When Paul Thomas Anderson’s The Master released in theatres earlier this year, it received a couple of unnecessary – if predictable – cuts. A lovemaking scene was removed, giving the film an entirely different ending; further, the apparently depraved image of a breast made out of sand was blurred, as were the offending bits in a song sequence where the onlookers are naked. Still, that’s a comparatively elegant solution compared to what the India edition DVD of The Master does to the scene. It is missing in its entirety – which makes the subsequent scene in which Amy Adams scolds and pleasures her husband at the same time even more perplexing.
This singing husband is Lancaster Dodd (Phillip Seymour Hoffman), leader of a Scientology-resembling ’40s cult and mentor to a troubled ex-navyman called Freddie Quell (Joaquin Phoenix). Freddie, who has no discernable aim in life besides making alcoholic concoctions so potent they’re borderline poison, quickly falls under Dodd’s spell. He becomes a willing subject for Dodd’s psychological experiments, never pausing to question if his leader has any idea what he’s doing.
Even if you feel that this film is a little too satisfied with its own vagueness, you’ll find your resistance tested by cinematographer Mihai Mălaimare, Jr’s gorgeous images (shot in 65mm) and Jonny Greenwood’s dissonant score. The Master isn't close to Anderson’s best work; his control has increased since the days of Boogie Nights and Magnolia, but he's mislaid (or deliberately parted with) the forgiving humour of his earlier films.

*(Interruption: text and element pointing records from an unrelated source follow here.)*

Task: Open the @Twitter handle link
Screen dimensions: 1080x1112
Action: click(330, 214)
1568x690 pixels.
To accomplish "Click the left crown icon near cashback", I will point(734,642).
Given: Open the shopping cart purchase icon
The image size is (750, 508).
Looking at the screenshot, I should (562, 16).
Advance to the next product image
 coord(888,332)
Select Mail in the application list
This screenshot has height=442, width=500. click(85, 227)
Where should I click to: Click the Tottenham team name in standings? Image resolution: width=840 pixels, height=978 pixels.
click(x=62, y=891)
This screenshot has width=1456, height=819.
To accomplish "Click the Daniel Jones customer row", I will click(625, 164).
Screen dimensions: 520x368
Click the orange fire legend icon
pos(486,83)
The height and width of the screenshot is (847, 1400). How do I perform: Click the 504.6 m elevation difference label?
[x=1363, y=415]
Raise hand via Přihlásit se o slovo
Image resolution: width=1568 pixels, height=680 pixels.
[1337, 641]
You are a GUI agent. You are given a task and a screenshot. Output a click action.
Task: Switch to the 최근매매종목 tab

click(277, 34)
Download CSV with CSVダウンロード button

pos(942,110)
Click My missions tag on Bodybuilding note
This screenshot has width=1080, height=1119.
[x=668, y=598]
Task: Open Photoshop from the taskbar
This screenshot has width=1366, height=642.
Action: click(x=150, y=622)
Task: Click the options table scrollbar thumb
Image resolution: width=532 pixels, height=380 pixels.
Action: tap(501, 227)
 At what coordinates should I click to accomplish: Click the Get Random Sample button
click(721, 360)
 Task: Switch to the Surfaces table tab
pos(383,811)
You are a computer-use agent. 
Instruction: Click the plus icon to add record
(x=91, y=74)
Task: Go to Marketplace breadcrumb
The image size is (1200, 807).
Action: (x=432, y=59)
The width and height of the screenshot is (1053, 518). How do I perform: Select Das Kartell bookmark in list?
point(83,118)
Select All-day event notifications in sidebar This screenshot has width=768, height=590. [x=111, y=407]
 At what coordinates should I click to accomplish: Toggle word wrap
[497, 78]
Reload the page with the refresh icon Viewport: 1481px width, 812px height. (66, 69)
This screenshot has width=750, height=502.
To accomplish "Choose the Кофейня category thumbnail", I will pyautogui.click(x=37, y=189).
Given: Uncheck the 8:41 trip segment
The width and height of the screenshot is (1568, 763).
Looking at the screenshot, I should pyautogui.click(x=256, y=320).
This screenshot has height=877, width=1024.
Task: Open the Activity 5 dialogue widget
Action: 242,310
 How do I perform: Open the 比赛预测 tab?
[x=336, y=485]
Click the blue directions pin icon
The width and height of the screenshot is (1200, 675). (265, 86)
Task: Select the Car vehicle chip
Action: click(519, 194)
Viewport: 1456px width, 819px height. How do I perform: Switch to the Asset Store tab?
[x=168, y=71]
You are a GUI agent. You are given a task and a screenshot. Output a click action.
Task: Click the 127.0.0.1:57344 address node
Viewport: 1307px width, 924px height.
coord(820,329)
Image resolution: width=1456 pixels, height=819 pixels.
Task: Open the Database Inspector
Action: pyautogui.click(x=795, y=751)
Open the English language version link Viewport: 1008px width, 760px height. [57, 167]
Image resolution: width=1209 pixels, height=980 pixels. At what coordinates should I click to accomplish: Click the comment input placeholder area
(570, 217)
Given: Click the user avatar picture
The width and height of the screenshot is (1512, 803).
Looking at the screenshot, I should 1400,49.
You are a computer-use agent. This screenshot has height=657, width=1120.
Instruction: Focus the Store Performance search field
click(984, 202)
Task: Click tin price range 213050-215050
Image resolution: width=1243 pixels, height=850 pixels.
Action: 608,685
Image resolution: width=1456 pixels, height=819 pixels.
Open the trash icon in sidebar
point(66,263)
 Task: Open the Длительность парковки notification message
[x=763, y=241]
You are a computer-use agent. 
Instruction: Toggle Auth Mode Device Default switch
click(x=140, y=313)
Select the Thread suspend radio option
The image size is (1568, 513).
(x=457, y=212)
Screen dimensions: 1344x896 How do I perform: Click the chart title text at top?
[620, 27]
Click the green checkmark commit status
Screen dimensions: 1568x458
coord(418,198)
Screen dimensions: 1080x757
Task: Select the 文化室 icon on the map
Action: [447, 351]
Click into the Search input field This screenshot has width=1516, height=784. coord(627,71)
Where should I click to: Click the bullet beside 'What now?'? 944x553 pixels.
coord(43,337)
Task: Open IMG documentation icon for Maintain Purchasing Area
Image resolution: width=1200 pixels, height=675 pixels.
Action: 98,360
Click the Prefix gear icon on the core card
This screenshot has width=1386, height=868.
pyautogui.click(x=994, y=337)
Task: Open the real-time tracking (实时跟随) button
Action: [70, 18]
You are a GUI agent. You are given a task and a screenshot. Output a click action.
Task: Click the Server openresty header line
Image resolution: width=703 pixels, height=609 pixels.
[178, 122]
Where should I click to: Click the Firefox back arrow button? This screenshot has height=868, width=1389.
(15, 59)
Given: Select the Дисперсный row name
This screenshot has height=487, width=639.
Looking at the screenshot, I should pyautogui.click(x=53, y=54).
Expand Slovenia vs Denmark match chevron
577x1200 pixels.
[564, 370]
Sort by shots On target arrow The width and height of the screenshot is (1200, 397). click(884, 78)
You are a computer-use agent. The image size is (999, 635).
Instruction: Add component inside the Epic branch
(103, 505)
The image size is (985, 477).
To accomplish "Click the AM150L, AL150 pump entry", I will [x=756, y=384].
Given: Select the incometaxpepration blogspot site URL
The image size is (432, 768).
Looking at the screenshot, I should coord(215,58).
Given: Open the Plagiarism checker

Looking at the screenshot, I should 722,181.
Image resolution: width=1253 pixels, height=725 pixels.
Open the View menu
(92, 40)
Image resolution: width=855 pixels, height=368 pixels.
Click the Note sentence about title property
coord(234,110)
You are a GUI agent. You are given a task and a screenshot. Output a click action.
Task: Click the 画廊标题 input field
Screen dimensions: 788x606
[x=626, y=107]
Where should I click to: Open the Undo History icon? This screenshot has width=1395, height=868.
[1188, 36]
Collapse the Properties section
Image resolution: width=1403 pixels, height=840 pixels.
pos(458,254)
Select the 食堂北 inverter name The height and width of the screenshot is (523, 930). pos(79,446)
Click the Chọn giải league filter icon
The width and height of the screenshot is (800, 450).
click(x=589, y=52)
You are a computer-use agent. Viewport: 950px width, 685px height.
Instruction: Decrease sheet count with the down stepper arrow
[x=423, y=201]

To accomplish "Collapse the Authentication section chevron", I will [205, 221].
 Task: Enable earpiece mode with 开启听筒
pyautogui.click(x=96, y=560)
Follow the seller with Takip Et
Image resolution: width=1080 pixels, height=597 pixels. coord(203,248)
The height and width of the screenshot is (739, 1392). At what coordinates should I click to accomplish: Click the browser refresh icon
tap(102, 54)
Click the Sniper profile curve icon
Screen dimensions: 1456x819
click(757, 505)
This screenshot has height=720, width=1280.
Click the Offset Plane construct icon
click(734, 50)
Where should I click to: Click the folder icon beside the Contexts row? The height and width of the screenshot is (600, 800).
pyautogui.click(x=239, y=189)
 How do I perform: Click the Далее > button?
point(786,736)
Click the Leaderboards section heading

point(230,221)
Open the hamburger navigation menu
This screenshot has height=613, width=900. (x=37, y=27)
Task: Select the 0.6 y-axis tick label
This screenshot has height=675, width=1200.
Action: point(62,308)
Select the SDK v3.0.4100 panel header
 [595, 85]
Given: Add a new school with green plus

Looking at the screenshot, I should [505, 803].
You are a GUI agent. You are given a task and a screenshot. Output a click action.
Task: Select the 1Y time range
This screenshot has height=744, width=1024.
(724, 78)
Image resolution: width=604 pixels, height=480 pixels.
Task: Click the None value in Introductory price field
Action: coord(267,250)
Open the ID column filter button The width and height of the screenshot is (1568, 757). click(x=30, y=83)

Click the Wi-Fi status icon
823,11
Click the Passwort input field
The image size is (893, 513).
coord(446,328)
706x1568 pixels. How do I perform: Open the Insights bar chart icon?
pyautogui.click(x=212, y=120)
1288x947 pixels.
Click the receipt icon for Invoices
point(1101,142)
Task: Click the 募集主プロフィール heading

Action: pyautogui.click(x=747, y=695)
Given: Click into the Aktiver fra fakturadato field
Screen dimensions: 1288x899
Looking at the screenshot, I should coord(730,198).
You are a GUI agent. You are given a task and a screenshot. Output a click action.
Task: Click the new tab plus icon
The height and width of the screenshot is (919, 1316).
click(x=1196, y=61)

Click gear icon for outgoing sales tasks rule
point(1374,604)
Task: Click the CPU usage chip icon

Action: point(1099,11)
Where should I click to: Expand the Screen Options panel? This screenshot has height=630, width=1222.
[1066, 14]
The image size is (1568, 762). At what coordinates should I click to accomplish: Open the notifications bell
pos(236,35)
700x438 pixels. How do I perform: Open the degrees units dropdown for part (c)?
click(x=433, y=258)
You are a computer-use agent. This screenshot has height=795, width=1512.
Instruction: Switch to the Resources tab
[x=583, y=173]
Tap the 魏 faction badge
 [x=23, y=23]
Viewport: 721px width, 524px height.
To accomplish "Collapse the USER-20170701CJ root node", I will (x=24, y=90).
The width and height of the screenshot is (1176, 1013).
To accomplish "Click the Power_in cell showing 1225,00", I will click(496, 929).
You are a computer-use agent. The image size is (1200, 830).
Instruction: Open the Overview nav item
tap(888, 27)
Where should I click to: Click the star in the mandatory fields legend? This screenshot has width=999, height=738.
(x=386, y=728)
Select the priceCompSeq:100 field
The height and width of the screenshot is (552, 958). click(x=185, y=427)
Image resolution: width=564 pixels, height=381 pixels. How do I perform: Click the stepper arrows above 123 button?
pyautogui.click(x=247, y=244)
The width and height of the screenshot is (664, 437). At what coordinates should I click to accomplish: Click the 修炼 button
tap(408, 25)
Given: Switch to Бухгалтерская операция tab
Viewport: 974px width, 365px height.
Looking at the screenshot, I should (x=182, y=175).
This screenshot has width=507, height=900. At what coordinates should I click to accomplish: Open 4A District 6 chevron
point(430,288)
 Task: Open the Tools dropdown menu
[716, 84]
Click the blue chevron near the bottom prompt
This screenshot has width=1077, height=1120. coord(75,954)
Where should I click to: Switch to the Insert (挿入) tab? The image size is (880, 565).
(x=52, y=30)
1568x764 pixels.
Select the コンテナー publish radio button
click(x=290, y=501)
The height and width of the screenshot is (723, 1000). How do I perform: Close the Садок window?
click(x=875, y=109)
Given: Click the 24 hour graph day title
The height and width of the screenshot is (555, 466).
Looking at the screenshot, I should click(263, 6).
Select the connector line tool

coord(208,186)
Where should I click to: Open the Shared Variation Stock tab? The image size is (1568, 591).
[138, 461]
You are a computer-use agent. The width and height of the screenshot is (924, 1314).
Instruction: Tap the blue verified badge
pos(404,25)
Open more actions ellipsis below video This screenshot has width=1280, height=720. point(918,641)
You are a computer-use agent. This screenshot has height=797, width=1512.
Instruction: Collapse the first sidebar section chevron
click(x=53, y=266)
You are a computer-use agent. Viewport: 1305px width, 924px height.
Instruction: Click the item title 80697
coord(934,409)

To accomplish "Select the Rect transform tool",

Still, The Master is an abidingly strange film, filled with marvellous performances – not only from Hoffman, Phoenix and Adams (all nominated for Oscars), but also the many actors in walk-on parts; especially Christopher Evan Welch as a rare critic of Dodd’s, and W Earl Brown as an irate department store customer who looks too much like Hoffman for it to be a coincidence.